Mais alors, pourquoi les gens continuent-ils à jouer ? Tout simplement parce qu’ils sont optimistes. Ils pensent que le gain est proche. Sauf que, bien que notre cerveau soit une merveilleuse machine, il est NUL pour estimer les probabilités. Prenons un jeu à gratter. Avec un astro, vous avez 0,000089 % de gagner les 20 000 €. Sauf que ce chiffre… ne représente rien pour notre cerveau. C’est trop abstrait. Mais pour être plus claire, cela signifie qu’il faudra jouer en moyenne 1 million de tickets avant d’empocher le gros lot. A 2 € le ticket, pas certaine que ça soit une bonne opération. 
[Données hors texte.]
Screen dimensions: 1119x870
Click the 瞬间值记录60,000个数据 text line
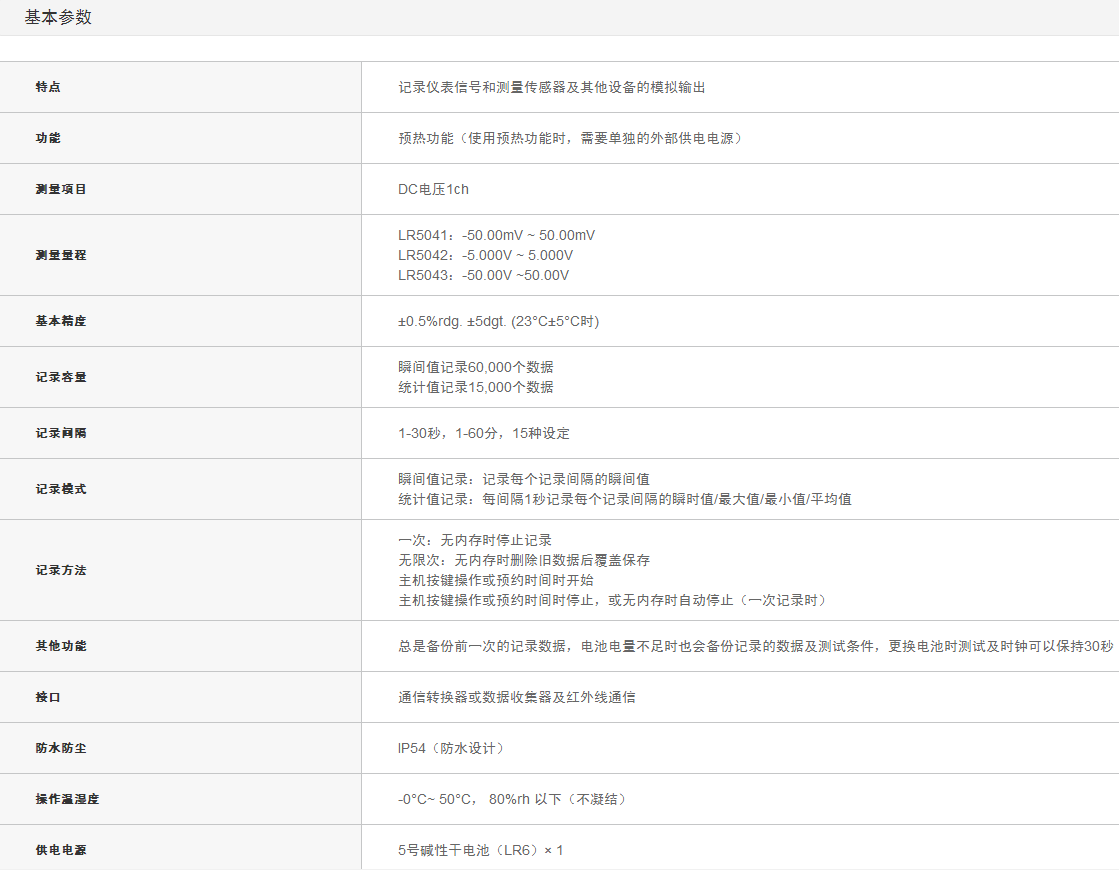pyautogui.click(x=475, y=367)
C’est ce qu’on appelle en réalité le biais de distorsion des probabilités. Quésaco ? Comme tous les bains cognitifs, c’est un mécanisme de pensée qui nous fait dévier d’un raisonnement rationnel. Le joueur surestime les probabilités positives par rapport aux probabilités négatives. Tout le monde fait l’expérience de biais, dans les jeux de hasard, comme dans la vraie vie. On aura par exemple tendance à croire que nous allons vivre plus longtemps que la moyenne. En revanche, un joueur addict aura tendance à encore plus surestimer ses chances selon l’article de R. Ligneul, « Shifted risk preferences in pathological gambling », paru dans Psychological medicine en 2012. 

Bon avec tout ça, j’espère que vous allez éviter de claquer votre PEL dans le Casino du coin, ou pour cette peluche chiot TROP mignonne. Promis, on en trouve une similaire  à Jouet Club.